Shame On Us: Poor Uptake of Cervical Cancer Vaccine by American Women

MIAMI, FL - SEPTEMBER 21:  University of Miami pediatrician, Judith L. Schaechter, M.D., gives an HPV vaccination to a 13-yea
MIAMI, FL - SEPTEMBER 21: University of Miami pediatrician, Judith L. Schaechter, M.D., gives an HPV vaccination to a 13-year-old girl in her office at the Miller School of Medicine on September 21, 2011 in Miami, Florida. The vaccine for human papillomavirus, or HPV, is given to prevent a sexually transmitted infection that can cause cancer. Recently the issue of the vaccination came up during the Republican race for president when Rep. Michele Bachmann (R-MN) called the vaccine to prevent cervical cancer 'dangerous' and said that it may cause mental retardation, but expert opinion in the medical field contradicts her claim. Texas Gov. Rick Perry, also a presidential contender, has taken heat from some within his party for presiding over a vaccination program in his home state. (Photo by Joe Raedle/Getty Images)

Many people complain about the lack of cures for cancer but when a preventative vaccine for a type of cancer is within our reach, too few reach out for it. Even worse, we are neglecting to protect our daughters.

It was not too long ago, as late as the 1940s, that cervical cancer was a major killer of women of childbearing years in the U.S. Fortunately in the U.S., the introduction of cervical cancer screening by the Pap test led to a 74 percent decrease in the incidence of cervical cancer from 1955 to 1992. More recently we have a new target against it. Scientists have identified that 100 percent of cervical cancers are caused by the human papillomavirus (HPV).

John Schiller, Senior Investigator at the National Cancer Institute, said "Discovering that a virus is the central cause of a cancer provides an exceptional opportunity to prevent cancer by preventing the initiating virus infection. It is certainly good news that a simple series of vaccinations now available will likely reduce a young women's risk of developing the second most frequent cause of cancer deaths in women by at least 70 percent." John Schiller, together with Douglas Lowry and colleagues, pioneered the development of the vaccine.

HPV is one of the most common types of sexually transmitted viral infections. More than 50 percent of men and women who are sexually active acquire HPV infection during their lifetimes. Usually the infection is cleared by our immune system but some women do not clear it and develop long-term (chronic) infection. Chronic HPV infection is the central risk factor for cervical cancer. Not all HPV infections lead to cancer -- of the 130 different types of HPV, two types (HPV16 and 18) account for about 70 percent of all cervical cancers. Two FDA-approved vaccines against HPV16 and 18, Gardasil (Merck) and Cervarix (GlaxoSmithKline), are available. Note that Pap testing is still necessary to protect against the other 30 percent of cervical cancers.
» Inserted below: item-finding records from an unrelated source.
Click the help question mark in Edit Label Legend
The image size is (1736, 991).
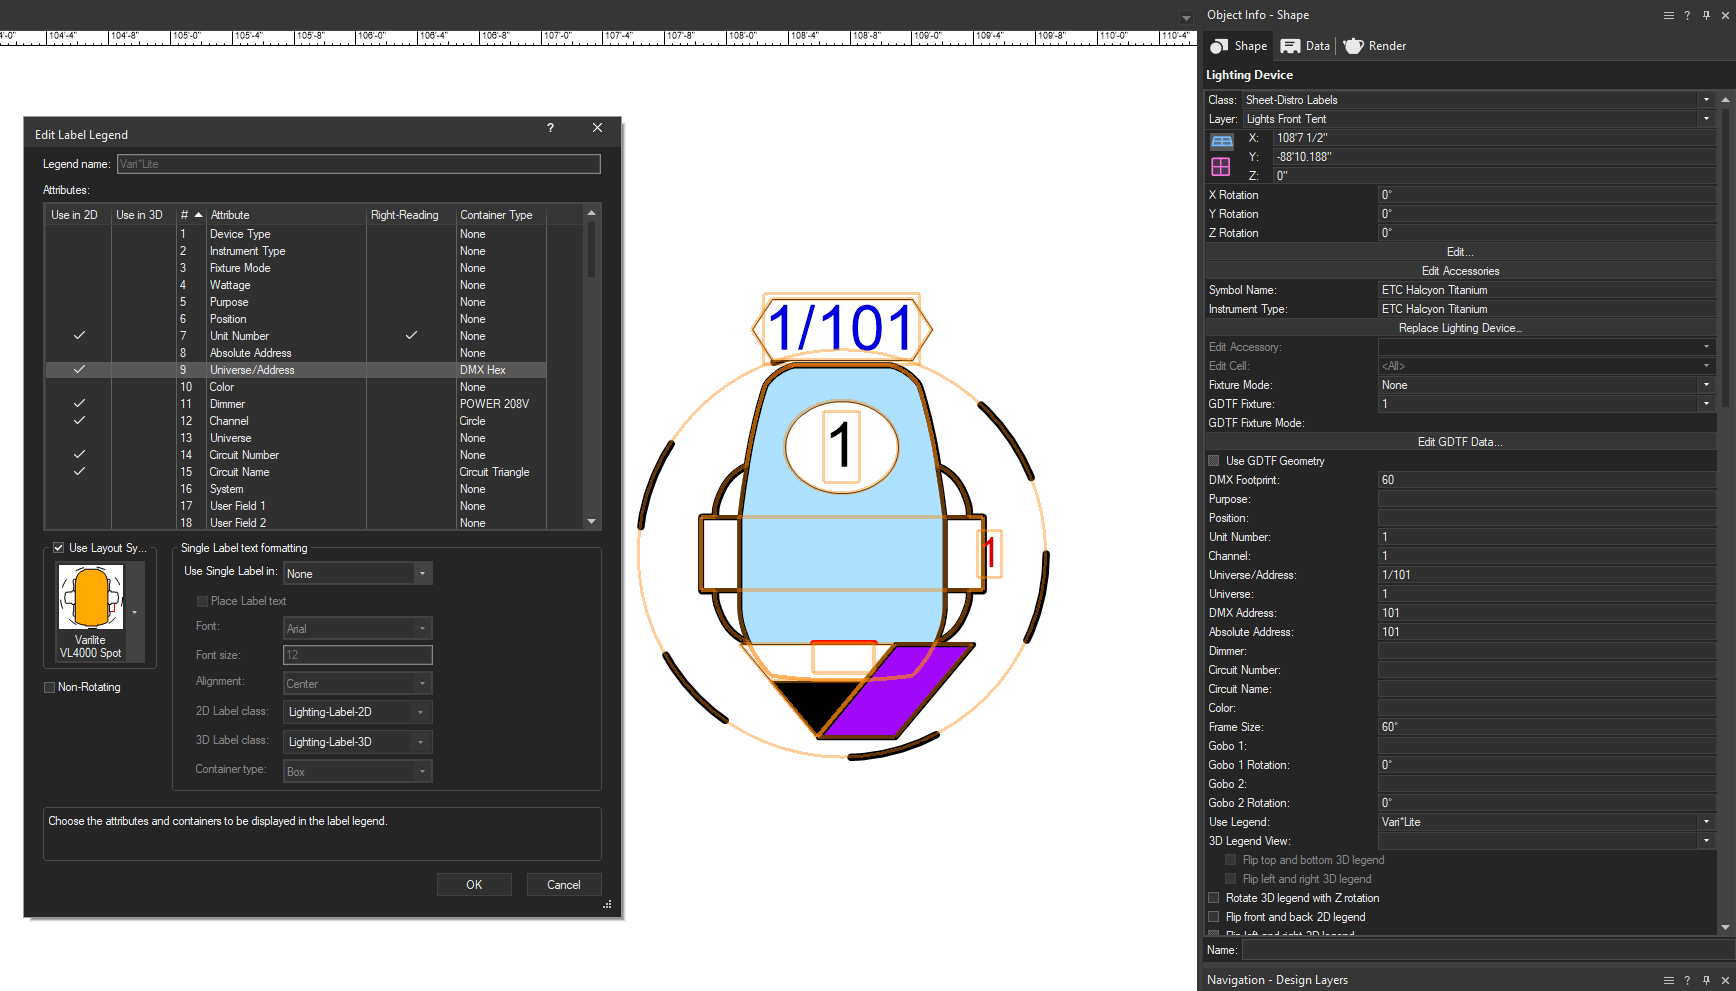pyautogui.click(x=550, y=128)
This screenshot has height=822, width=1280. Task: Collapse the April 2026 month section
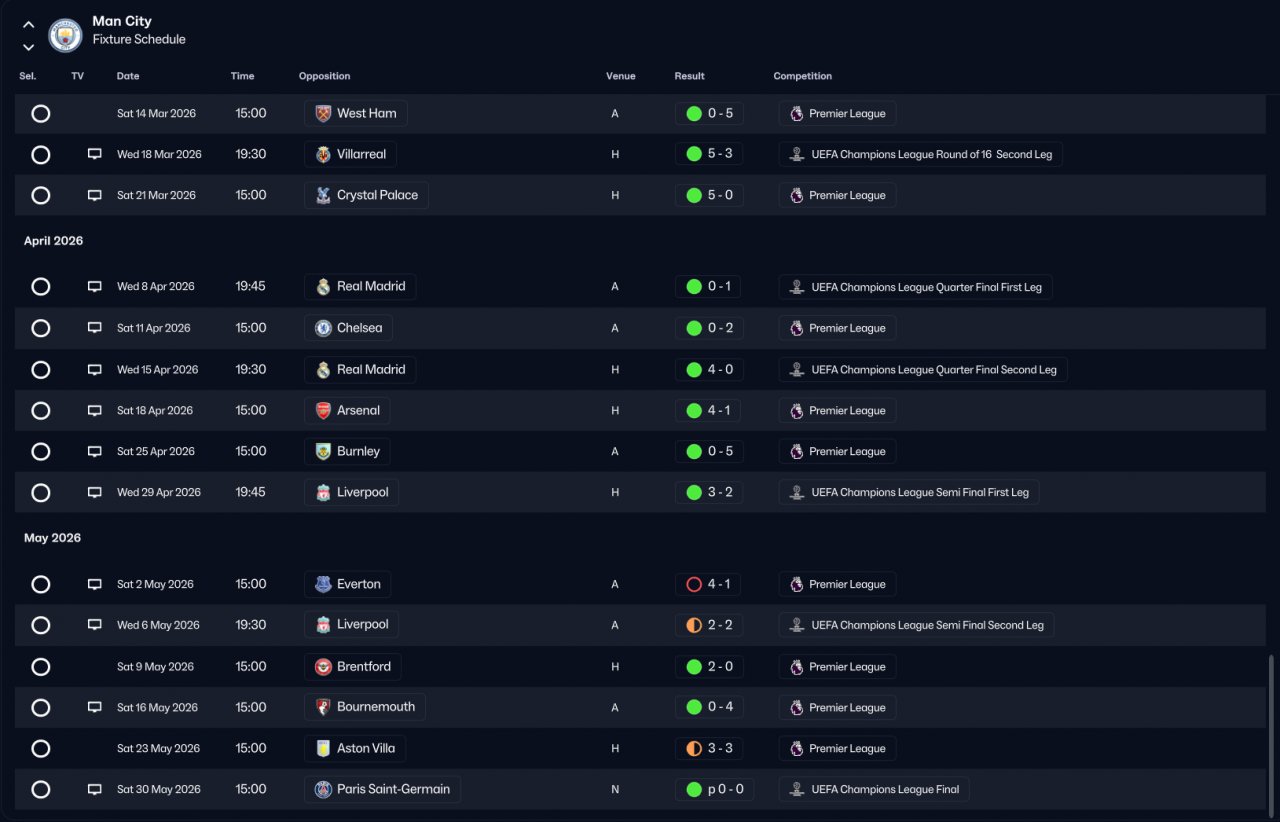click(54, 241)
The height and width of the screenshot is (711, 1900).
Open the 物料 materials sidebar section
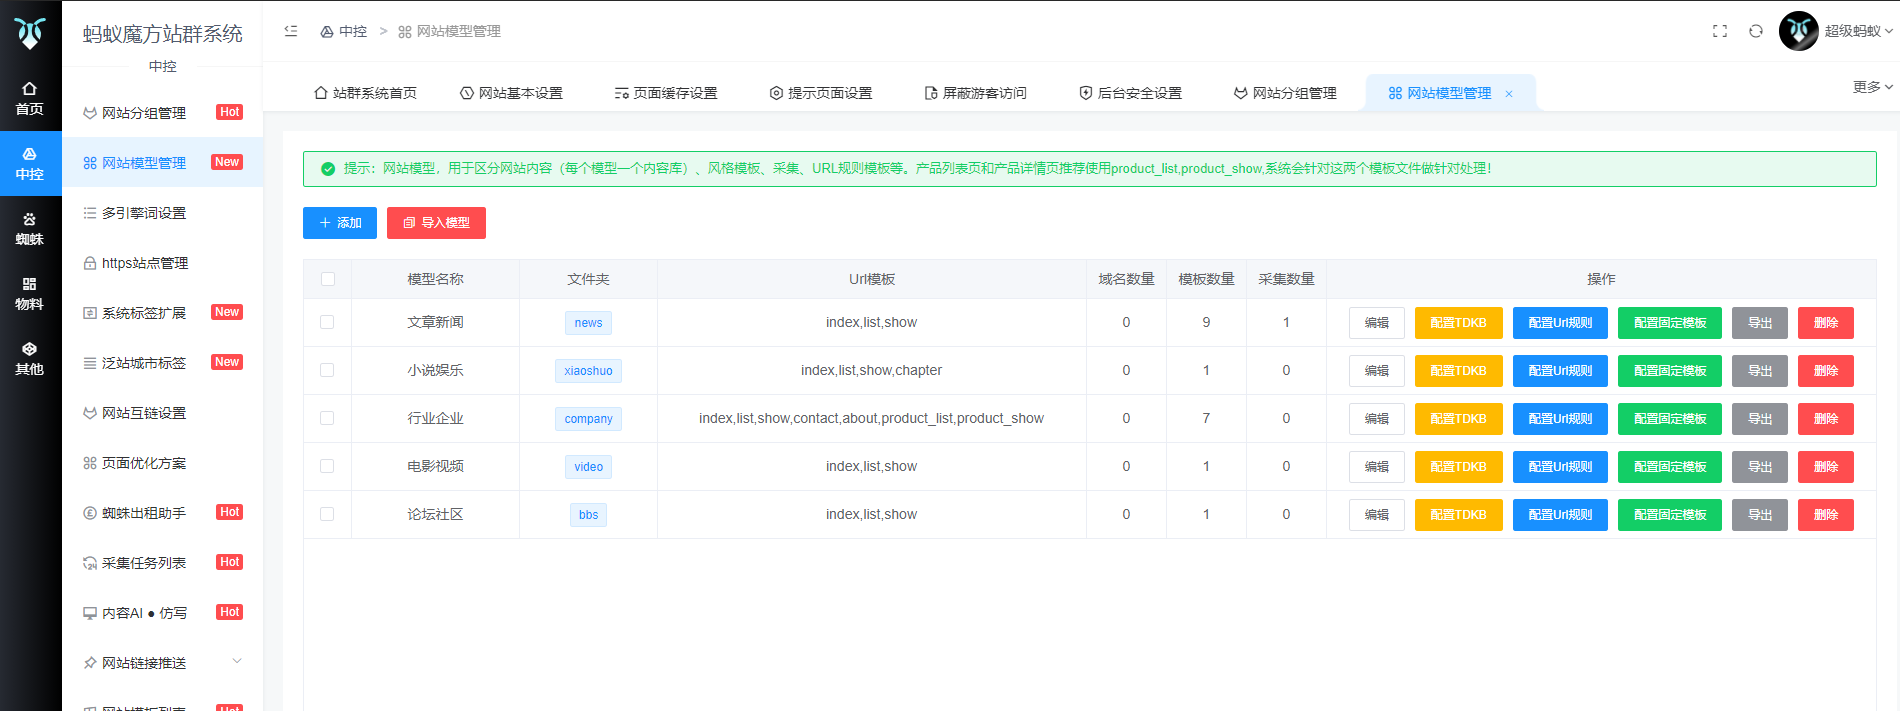point(30,294)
According to the National Health Interview Survey (2010) only about 20 percent of 13-17 year olds in the U.S. received the three recommended doses of HPV vaccine. In contrast, by 2009, 70 percent of 12-13 year olds in the U.K. were fully vaccinated. Canada's uptake is somewhere in between the two.
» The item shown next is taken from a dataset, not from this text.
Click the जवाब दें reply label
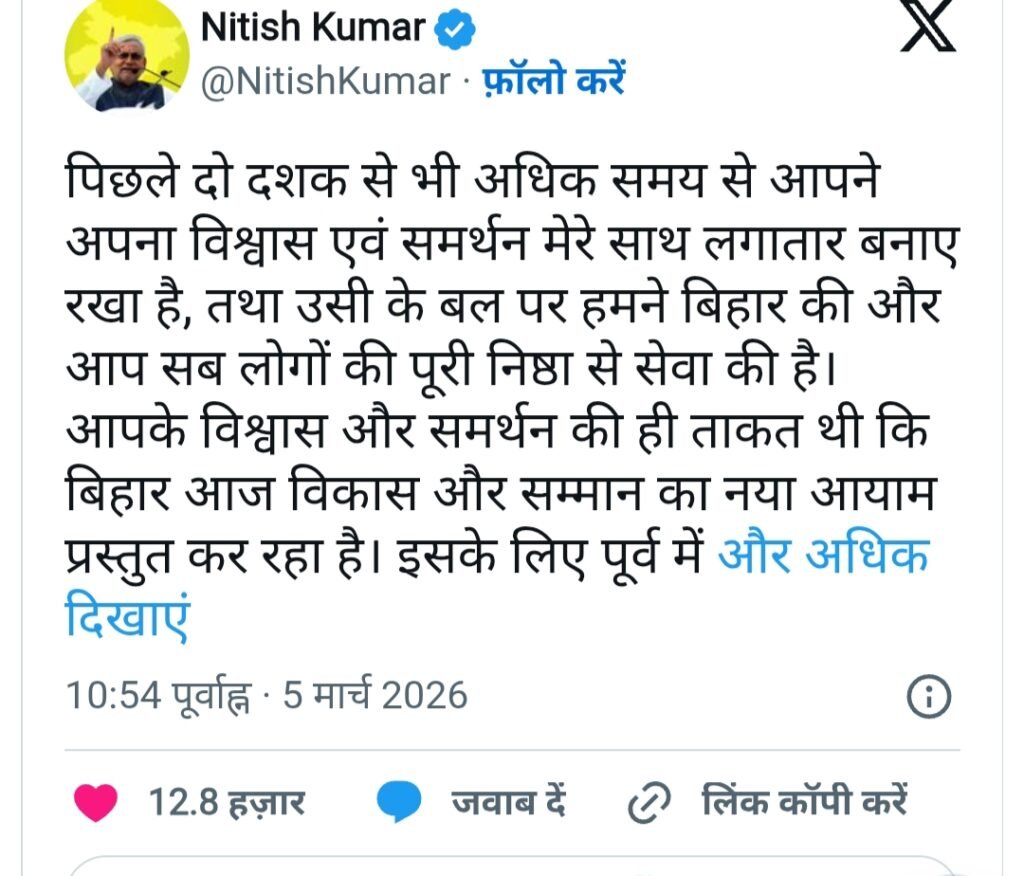 [x=508, y=802]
Why is the uptake so poor in the U.S., a country that leads the world in medical innovation?
The only acceptable excuse is lack of education. Foremost is the question of safety. The HPV vaccine is safe. Vaccines in general are safe medical interventions which are exceptionally effective. We have eradicated smallpox and cut the incidence of mumps, measles, and polio to name a few. The public scare regarding a supposed link between the MMR vaccine and autism was unfounded and caused great damage.

Because the HPV vaccine uses virus-like particles, it is even safer than some other vaccines that use intact viruses. These virus-like particles act as the shell of a virus without any life within. The body generates antibodies against this shell. In the future, these antibodies will recognize and bind to an invading virus and stop it from infecting cells.

The vaccine is preventative and NOT therapeutic which means that it must be given before exposure to the virus so that the body has time to trigger an immune response. The vaccine is recommended for girls at an age before engaging in any sexual activity. Having the vaccine does not imply, in any way, that the child is sexually active. Parents can weigh the risks and benefits of any medical procedure. In this case, one must weigh the tears due to a few injections at the age of 13 against the tears due to possible cervical cancer some years later.

Coincidentally there is an unexpected bonus. It has been discovered that the same strains of HPV which the vaccines protect us against is also responsible for an increase in head and neck cancers (probably transmitted by oral sex). So the same vaccine also guards against a second type of cancer.

The U.S. needs to have a national organized vaccination program similar to that of the U.K. which implements a national school-based vaccination program. This has proven to yield high coverage compared to on-demand provision. Parents, health professionals, teachers, and government need to get the message heard. Public advertisements and broadcasts should support such a campaign.

Come on USA, let's make use of the years of research that yielded the first cervical cancer vaccine. The vaccine is safe. Prevention is better than a cure.